Das Verhältnis von Staat, Wirtschaft und Bürger
Prof. Dr. Michael Hüther, Direktor des Instituts der deutschen Wirtschaft und einer der bekanntesten Wirtschaftswissenschaftler Deutschlands, präsentierte den Seminarteilnehmern seine Vorstellungen zum richtigen Verhältnis von Staat, Wirtschaft und Bürger und gab damit einen wichtigen Impuls für das einwöchige Seminar.
„Die Staatsschuldenkrise ist das Sichtbarwerden eines nicht tragfähigen Systems“, so Hüther. Die nun verstärkt angegangene Absenkung der Staatsverschuldung insbesondere durch Konsolidierung auf der Ausgabenseite sei dringend notwendig. „Die Staatstätigkeit muss neu justiert werden“, betont Hüther. Dies wird zu einer Veränderung des bisherigen Verhältnisses zwischen Staat, Wirtschaft und Bürger führen. Die Staatsschuldenkrise biete aber wie jede Krise Möglichkeiten zum Lernen und für Innovationen.

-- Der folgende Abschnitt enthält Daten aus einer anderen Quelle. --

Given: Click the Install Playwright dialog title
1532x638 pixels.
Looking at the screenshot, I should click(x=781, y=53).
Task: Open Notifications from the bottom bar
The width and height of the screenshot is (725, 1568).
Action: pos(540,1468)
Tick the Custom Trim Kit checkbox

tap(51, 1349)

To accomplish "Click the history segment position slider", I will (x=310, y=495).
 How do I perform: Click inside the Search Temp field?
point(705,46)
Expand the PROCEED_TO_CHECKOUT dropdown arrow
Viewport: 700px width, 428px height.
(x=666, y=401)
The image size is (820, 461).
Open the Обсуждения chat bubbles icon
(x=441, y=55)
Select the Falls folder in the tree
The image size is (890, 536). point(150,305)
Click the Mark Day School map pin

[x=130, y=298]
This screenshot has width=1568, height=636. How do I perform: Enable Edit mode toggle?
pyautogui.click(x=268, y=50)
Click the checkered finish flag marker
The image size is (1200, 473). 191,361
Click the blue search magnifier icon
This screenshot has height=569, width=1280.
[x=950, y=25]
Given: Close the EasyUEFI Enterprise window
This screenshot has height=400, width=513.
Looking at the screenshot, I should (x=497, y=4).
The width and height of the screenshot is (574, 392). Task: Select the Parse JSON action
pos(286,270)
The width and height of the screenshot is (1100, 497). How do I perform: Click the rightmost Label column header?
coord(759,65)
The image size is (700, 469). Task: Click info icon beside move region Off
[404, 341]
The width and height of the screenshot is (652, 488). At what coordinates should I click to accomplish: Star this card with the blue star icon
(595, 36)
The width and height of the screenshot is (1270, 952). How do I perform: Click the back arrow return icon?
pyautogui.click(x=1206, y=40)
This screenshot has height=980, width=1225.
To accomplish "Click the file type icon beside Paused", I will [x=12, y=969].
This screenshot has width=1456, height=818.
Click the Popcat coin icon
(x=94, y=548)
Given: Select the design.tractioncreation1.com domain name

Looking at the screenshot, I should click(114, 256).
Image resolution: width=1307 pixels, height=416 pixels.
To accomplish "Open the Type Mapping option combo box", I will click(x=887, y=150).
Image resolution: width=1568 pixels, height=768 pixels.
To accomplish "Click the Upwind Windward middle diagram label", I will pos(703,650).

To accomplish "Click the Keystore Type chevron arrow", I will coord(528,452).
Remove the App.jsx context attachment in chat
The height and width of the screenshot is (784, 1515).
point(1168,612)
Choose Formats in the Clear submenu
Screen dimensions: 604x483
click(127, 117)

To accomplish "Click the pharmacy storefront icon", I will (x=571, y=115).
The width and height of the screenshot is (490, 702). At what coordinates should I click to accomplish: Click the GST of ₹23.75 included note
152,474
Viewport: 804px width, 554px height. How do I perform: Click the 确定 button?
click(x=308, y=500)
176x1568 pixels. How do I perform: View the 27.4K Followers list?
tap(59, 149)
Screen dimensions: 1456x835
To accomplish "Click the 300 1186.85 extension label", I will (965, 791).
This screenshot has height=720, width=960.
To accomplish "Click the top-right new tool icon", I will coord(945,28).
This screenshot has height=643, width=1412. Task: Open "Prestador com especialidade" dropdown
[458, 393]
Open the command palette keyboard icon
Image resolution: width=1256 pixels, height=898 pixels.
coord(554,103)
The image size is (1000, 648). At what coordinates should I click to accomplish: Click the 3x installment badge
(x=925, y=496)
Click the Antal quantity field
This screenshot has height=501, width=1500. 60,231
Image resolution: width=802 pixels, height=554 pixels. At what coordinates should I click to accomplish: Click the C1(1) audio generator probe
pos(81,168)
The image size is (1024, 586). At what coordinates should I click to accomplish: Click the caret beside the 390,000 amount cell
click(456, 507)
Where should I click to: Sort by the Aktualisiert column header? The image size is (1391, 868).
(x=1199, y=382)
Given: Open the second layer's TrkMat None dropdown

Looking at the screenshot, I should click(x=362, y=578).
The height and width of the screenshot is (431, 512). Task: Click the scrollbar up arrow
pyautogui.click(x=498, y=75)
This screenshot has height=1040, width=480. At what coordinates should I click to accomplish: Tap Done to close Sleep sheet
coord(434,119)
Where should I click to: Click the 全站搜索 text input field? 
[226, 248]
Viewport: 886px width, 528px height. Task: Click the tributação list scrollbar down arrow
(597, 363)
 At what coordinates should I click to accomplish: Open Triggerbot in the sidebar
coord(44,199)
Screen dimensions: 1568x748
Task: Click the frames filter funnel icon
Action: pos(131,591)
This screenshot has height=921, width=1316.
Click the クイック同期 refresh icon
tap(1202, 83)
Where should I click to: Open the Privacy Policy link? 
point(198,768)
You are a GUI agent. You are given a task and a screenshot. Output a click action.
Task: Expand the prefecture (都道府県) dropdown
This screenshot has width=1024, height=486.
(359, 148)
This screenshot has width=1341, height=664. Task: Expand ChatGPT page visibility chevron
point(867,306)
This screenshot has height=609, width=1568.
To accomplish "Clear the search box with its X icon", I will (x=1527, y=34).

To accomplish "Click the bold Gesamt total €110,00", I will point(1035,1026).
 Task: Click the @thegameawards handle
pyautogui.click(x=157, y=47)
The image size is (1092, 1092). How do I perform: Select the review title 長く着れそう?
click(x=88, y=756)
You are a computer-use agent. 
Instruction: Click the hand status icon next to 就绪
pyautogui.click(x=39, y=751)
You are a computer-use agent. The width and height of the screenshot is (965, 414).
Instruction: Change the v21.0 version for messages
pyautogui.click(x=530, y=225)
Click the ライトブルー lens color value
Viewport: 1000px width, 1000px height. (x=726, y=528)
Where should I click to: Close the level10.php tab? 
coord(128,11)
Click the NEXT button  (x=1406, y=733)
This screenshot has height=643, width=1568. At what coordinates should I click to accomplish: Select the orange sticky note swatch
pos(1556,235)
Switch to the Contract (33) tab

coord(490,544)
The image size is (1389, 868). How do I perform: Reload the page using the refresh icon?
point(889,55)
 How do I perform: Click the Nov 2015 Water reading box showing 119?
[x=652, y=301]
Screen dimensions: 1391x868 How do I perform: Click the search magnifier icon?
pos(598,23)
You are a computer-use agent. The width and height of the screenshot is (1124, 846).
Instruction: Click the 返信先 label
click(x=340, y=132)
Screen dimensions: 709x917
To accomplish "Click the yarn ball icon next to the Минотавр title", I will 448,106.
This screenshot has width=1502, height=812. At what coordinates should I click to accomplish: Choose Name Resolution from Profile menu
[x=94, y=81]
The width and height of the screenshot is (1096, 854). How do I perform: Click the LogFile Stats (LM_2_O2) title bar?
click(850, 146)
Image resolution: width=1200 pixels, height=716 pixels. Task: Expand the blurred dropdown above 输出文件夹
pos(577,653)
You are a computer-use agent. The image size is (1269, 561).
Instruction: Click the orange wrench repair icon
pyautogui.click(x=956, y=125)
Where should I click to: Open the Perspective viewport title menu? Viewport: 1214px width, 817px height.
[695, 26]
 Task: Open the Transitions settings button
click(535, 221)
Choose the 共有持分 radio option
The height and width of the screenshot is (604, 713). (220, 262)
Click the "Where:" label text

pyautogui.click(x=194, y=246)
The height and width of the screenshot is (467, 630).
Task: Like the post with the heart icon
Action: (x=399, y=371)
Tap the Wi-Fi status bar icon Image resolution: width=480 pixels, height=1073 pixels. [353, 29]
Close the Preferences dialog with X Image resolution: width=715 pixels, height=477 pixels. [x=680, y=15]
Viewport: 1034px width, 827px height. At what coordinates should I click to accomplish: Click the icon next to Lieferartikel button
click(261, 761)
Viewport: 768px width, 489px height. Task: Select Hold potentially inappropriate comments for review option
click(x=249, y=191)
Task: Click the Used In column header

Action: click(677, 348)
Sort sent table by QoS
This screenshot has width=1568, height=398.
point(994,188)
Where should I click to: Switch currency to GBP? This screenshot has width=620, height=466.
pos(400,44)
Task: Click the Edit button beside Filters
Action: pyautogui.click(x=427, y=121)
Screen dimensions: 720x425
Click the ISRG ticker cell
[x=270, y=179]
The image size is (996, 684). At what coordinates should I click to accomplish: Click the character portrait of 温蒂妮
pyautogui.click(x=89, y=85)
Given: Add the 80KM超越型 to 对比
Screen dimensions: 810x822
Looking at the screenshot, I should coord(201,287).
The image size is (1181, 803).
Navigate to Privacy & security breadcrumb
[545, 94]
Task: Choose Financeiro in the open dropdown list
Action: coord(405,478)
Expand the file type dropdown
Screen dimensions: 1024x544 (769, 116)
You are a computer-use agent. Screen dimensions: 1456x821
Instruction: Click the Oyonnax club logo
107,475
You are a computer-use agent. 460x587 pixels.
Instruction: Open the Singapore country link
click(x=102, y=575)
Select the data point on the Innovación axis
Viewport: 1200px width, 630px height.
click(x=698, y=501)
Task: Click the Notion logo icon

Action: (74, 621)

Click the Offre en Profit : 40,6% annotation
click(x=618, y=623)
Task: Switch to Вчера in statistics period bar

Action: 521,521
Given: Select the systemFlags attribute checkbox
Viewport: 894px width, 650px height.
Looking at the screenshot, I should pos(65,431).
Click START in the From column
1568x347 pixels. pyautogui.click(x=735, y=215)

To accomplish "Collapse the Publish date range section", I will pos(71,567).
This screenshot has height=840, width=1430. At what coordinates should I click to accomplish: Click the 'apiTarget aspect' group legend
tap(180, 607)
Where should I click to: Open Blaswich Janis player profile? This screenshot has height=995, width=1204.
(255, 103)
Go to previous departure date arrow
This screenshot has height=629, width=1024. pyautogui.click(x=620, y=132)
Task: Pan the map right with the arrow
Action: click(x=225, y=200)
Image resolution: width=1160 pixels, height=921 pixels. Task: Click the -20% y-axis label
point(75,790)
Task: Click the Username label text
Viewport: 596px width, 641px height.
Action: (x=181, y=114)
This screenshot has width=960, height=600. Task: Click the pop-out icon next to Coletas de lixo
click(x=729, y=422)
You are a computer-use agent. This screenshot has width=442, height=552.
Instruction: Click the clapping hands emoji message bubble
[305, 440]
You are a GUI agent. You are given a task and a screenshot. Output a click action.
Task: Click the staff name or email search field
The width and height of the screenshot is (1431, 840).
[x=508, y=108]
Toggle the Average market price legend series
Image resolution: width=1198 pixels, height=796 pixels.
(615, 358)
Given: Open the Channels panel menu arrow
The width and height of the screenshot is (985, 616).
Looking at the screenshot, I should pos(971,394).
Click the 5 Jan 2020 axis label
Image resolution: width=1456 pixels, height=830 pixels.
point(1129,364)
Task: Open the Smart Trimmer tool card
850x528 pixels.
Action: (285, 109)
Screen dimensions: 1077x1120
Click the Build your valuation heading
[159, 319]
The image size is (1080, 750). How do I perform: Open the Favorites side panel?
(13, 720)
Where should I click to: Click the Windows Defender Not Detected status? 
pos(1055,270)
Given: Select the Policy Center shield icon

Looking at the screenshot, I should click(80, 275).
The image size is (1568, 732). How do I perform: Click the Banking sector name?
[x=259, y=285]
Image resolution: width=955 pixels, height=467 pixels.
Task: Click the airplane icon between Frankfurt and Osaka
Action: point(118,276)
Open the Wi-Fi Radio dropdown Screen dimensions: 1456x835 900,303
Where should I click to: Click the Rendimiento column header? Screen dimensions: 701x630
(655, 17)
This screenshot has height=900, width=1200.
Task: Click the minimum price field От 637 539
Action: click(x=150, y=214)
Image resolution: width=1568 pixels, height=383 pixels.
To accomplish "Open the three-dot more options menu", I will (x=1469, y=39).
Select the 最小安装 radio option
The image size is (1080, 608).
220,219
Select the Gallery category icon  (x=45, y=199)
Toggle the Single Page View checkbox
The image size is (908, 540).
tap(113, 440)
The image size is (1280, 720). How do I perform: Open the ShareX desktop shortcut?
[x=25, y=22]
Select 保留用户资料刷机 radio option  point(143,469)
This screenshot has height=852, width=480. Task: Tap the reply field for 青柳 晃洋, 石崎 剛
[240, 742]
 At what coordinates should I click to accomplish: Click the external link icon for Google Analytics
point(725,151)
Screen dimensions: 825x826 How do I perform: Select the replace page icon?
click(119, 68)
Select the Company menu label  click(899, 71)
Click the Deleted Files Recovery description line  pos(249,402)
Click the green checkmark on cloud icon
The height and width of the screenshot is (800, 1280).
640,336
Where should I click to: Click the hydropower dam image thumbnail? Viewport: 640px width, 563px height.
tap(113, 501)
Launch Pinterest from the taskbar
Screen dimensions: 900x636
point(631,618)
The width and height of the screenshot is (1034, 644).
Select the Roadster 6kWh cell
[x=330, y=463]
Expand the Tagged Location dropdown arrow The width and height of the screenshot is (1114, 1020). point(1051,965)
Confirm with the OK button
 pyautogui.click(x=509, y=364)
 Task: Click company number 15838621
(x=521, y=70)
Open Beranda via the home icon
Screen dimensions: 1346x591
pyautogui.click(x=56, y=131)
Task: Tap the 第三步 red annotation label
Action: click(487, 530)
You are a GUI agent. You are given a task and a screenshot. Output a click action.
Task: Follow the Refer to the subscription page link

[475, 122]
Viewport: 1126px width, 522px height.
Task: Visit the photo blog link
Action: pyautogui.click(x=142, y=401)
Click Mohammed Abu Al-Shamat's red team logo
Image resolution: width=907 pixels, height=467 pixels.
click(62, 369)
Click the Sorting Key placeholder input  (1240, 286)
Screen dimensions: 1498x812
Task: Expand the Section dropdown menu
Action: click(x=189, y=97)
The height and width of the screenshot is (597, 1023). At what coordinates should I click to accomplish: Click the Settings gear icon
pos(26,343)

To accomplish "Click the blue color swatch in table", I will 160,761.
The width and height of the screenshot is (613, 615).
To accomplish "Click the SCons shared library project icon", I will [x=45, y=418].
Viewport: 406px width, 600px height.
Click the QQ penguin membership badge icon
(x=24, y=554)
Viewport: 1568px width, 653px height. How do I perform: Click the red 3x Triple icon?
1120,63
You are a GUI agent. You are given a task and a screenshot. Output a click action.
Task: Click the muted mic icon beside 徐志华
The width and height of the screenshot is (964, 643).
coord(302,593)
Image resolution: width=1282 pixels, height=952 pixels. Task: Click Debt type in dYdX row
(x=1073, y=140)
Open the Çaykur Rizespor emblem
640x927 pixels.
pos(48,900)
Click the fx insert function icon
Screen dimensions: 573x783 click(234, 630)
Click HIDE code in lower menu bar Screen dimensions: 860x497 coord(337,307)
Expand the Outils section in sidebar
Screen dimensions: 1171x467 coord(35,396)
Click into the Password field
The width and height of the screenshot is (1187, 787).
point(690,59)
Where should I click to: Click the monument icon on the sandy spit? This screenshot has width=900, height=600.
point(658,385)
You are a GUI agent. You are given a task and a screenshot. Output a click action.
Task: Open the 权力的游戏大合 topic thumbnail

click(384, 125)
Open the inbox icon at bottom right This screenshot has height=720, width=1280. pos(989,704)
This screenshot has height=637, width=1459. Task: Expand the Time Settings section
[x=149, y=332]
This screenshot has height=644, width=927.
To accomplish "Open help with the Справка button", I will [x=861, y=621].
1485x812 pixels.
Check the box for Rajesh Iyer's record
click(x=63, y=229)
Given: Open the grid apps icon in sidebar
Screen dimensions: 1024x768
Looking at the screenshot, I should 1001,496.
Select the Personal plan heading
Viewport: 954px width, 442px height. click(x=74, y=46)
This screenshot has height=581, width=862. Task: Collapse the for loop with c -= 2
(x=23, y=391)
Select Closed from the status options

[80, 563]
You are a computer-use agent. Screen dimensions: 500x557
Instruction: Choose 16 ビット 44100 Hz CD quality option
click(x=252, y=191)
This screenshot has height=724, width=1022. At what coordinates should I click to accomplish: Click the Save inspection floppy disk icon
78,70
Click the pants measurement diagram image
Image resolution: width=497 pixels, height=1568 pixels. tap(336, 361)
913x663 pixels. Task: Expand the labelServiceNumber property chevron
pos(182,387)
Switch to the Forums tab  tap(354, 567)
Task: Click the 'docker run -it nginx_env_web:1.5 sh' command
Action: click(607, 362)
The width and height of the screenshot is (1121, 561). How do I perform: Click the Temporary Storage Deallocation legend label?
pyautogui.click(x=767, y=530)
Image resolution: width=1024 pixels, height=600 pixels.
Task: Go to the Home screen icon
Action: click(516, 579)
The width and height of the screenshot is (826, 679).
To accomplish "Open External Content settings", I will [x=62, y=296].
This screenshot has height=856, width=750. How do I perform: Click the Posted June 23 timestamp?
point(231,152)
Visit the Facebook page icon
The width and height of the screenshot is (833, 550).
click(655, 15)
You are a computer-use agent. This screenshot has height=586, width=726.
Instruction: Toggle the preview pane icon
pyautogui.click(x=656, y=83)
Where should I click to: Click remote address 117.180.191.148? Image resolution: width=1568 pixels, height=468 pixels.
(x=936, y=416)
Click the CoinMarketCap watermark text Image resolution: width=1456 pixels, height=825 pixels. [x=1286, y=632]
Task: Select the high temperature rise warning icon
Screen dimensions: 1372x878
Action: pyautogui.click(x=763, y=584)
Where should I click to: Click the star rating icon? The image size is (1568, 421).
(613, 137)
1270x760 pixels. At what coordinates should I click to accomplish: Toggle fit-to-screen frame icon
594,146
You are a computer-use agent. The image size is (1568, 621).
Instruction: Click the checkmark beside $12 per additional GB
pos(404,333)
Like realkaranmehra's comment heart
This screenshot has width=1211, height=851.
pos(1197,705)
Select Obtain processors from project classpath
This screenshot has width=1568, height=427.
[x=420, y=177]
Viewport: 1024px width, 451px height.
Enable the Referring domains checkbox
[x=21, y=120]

Corporate Citizenship und bürgerschaftliches Engagement werden damit zukünftig eine noch größere Bedeutung haben. Hüther betonte aber, dass bürgerschaftliches Engagement keine juristische Verpflichtung sein könne, sondern stets Selbstverständnis des Bürgers. Bereits heute seien zwei Drittel der Unternehmen in Deutschland bürgerschaftlich engagagiert. Dieses Corporate Citizenship funktioniere aber nach Hüther nur, wenn es „nicht künstlich aufgesetzt ist, sondern mit einem businesscase einhergeht.“
Anschließend diskutierte Nikolaus Knauf, Vorsitzender des Gesellschafterausschusses des weltbekannten Bauzulieferers Knauf Gips KG, mit den Seminarteilnehmern darüber, inwieweit der Staat unternehmerisch tätig sein sollte. Knauf überraschte hierbei mit einer sehr ausgewogenen Position. „Der Schrei nach der Privatwirtschaft ist nicht immer berechtigt“, so Knauf. Privatunternehmen würden keinesfalls stets effizienter arbeiten als staatliche Unternehmen. Es gäbe zahlreiche Beispiele dafür, dass auch staatliche Unternehmen hocheffizient arbeiteten – Knauf nannte hierbei die im süddeutschen Raum bekannte Brauerei Rothaus als Beispiel. In bestimmten Wirtschaftsbereichen seien zudem staatliche Unternehmen notwendig, um Innovationen zu ermöglichen, beispielsweise in der Luft- und Raumfahrt. Laut Knauf ist eine genaue Abwägung notwendig bei der Frage, inwieweit der Staat unternehmerisch tätig sein sollte. „Keinesfalls sollte verbittert gekämpft werden um privatwirtschaftliche Vorzüge“, so Knauf.